Stored data
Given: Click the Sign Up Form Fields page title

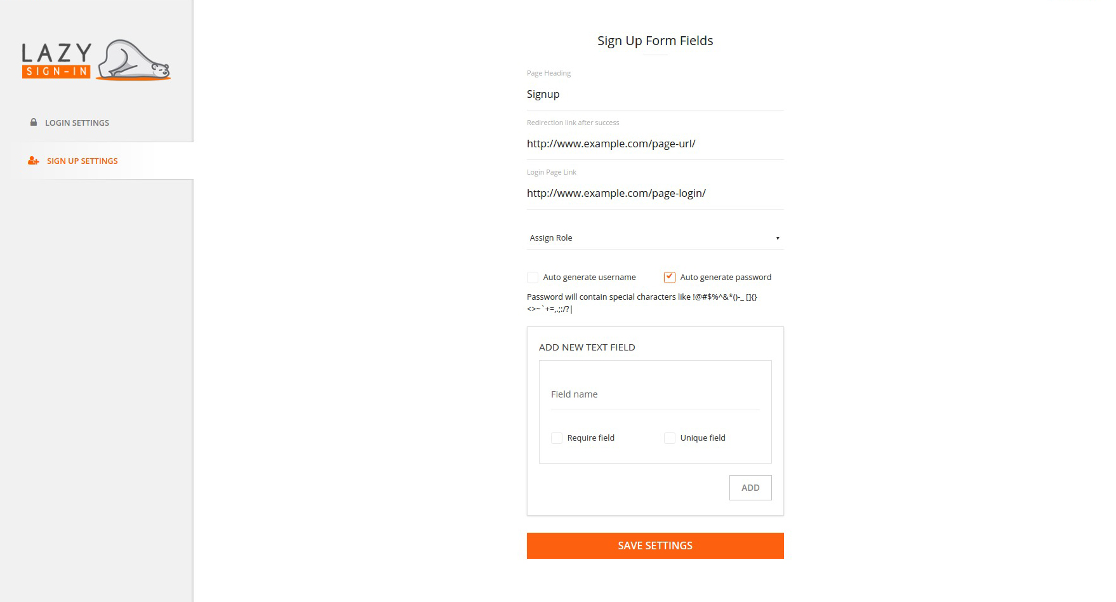Looking at the screenshot, I should 654,40.
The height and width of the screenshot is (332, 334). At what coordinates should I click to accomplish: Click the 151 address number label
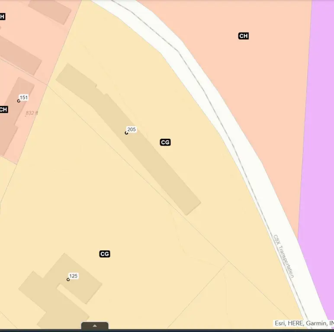(x=24, y=97)
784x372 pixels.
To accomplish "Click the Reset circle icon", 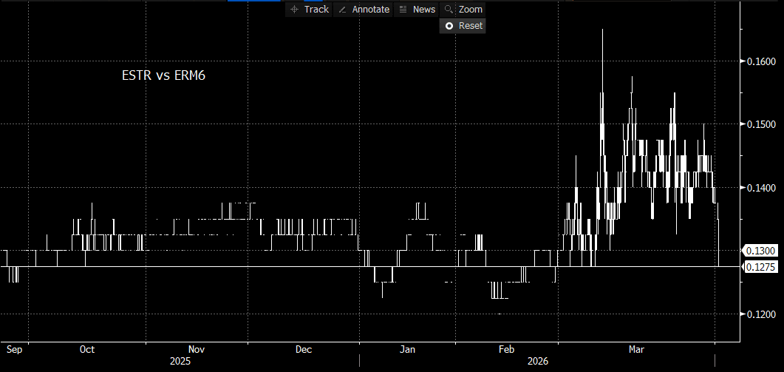I will click(449, 26).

#### What needs to be done:
Repeat, with no pictures, every line from the top of the entries above through the line that has "784x372 pixels.", keeping each one exact.

#### Answer:
Given: Click the Sign Up Form Fields page title

Looking at the screenshot, I should 654,40.
The height and width of the screenshot is (332, 334). At what coordinates should I click to accomplish: Click the 151 address number label
(x=24, y=97)
784x372 pixels.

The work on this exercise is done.